IDO+ tumour cells are capable of inhibiting mitogen-driven T-cell proliferation: Mitomycin-treated 86HG39 cells (A) or irradiated A549 cells (B) were incubated with or without IFN-γ (500 U/ml). After 3 days, 1.5 × 105 PBL were added and stimulated with anti-CD3 antibodies, phytohemagglu-tinin A or staphylococcal enterotoxin B for additional 3 days in the absence or presence of tryptophan (100 μg/ml). T-cell proliferation was determined by 3H-thymidine incorporation after 3 days. Data are given as mean ± S.E.M. of two independent experiments, each done in triplicate. Asterisks indicate significant inhibition of T-cell responses (P < 0.005).

Figure 3

Inhibition of T-cell growth in media, conditioned by IDO+ cells. 1.25 × 106 HeLa cells (A) or human foreskin fibroblasts (B) were incubated in the presence of IFN-γ (500 U/ml) or of IFN-γ and 1-methyl-L-tryptophan (1-MT) for 3 days. Thereafter, supernatants were collected and used as culture medium for PBL (1 x 105/well) and stimulated with anti-CD3 antibodies either in presence or absence of tryptophan (100 μg/ml). T-cell proliferation was determined by 3H-thymidine incorporation after 3 days and data are given as mean ± S.E.M. of two independent experiments, each done in triplicate. Asterisks indicate significant inhibition of T-cell responses (P < 0.001).

Figure 2

Time and dose dependency of IDO-mediated inhibition of T-cell growth by 86HG39 cells. Mitomycin-treated 86HG39 cells (3 × 104/well) were incubated for 24, 48 or 72 hrs in the presence or absence of IFN-γ (500 U/ml). After 3 days, 1 × 105 alloreactive T cells were added for additional 3 days in absence or presence of tryptophan (100 μg/ml). T-cell proliferation was determined by 3H-thymidine incorporation after 3 days. Data are given as mean ± S.E.M. of two independent experiments, each done in triplicate (A). The identical read-out system was used in part B, but different amounts of 86HG39 cells/well were used and stimulated for 3 days.

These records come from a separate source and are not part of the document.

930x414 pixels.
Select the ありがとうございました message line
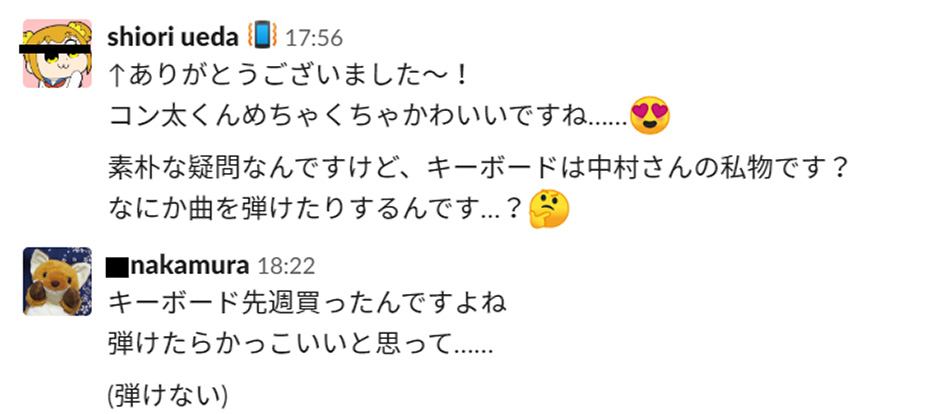click(x=289, y=77)
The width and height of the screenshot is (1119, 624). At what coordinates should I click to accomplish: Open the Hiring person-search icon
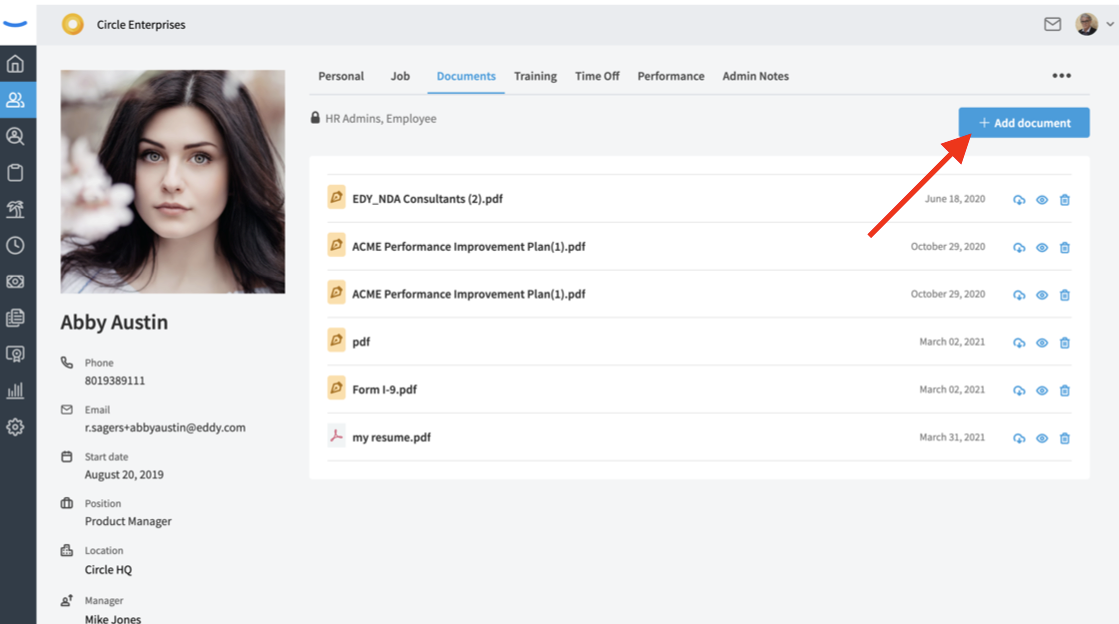pyautogui.click(x=17, y=135)
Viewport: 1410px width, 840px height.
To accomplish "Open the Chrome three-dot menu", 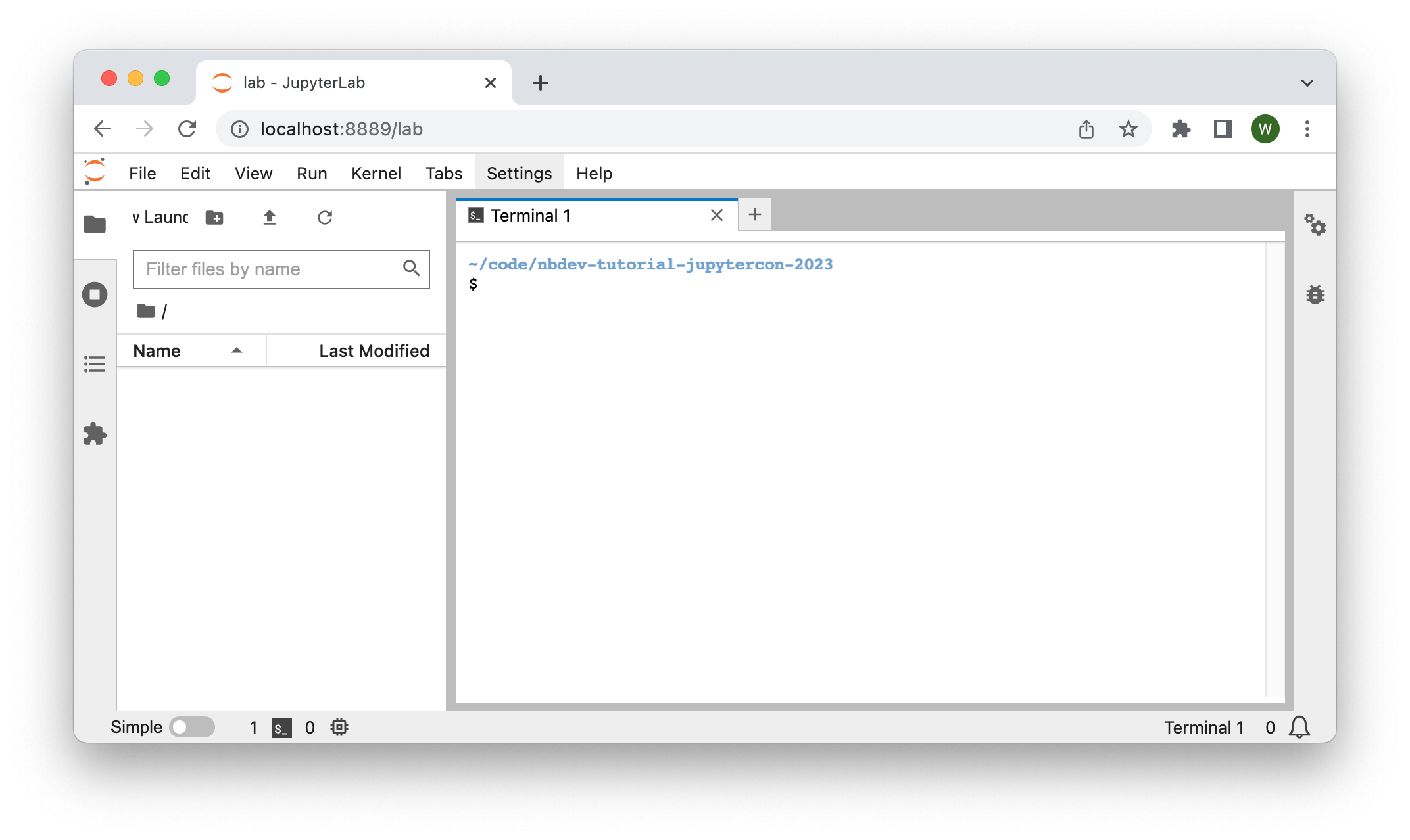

In conclusion, these data confirm and expand the previously published data of several different groups, including ours, that indicate that IDO+ bystander cells can mediate anti-proliferative effects. In addition, we have previously shown that the cells, used in the experiments, shown in Figs 1–3 are capable of mediating an ido-dependent antimicrobial effect. In subsequent studies we analysed the respective roles of tryptophan depletion and accumulation of toxic kynurenine pathway metabolites in the mediation of immunoregulatory and antimicrobial effects.

Mechanism of IDO-mediated antibacterial and immunoregulatory effects

Several data from different groups using diverse read-out systems indicate that toxic kynurenines, as well as tryptophan starvation are capable of mediating immunoregulatory effects, while the antiparasitic effect, mediated by IDO, seems to depend on tryptophan starvation alone. Having found that supernatants of IDO+ cells inhibit T-cell growth we have attempted to analyse the mechanism of IDO-mediated antimicrobial and anti-proliferative effects in parallel. To achieve this, we stimulated 86HG39 cells with IFN-γ (500 U/ml) in the presence or absence of additional tryptophan (up to 10-fold of the normal tryptophan concentration). After 3 days of incubation, conditioned medium was harvested and used as culture medium for bacteria and T cells. In addition, the concentration of the tryptophan metabolite kynurenine was measured in the culture supernatants. Data with supernatants from stimulated 86HG39 cells were shown in Fig. 4 and similar results were also obtained with supernatants from other cells (HBMEC, A549). All data are given as mean ± S.E.M. of three independent experiments all done in triplicate estimations. Figure 4A indicates that independently of the amount of tryptophan initially present in the culture medium all tryptophan was converted into kynurenine within 3 days of stimulation. This is in line with the known high efficiency of IDO in tryptophan cleavage. Furthermore, the near equimolar production of kynurenine excludes the possibility that other tryptophan metabolites were produced in significant amounts by 86HG39 cells. Using HPLC analysis we found that the tryptophan content in media harvested from IFN-γ stimulated 86HG39 cells is below the detection limit of this method (<15 nM).

Figure 4

Differences in the tryptophan antagonism of antibacterial and anti-proliferative effects mediated by IDO+ 86HG39 cells. A total of 5 x 106 86HG39 cells were incubated with or without IFN-7 (500 U/ml) in the presence of different concentrations of additional tryptophan (0, 25, 50 or 100 μg/ml). After 3 days of incubation, supernatants were harvested and the kynurenine content was measured as described in materials and methods (A). In addition, Staphylococcus aureus (10-50 CFU/well) was added to the supernatants in the absence (white bars) or presence (grey bars) of tryptophan (100 μg/ml). Bacterial growth was determined photometrically after 24 hrs (B). Furthermore, cell supernatants were used as culture medium for PBL (1 × 105/well, suspended in 10 μl of trypto-phan-free RPMI 1640 medium), stimulated with anti-CD3 antibodies either in presence (grey bars) or absence (white bars) of tryptophan (100 μg/ml) (C). Data were given as mean ± S.E.M. of three independent experiments, each done in triplicate. Asterisks indicate significant inhibition of bacterial growth or of T-cell responses (P < 0.001).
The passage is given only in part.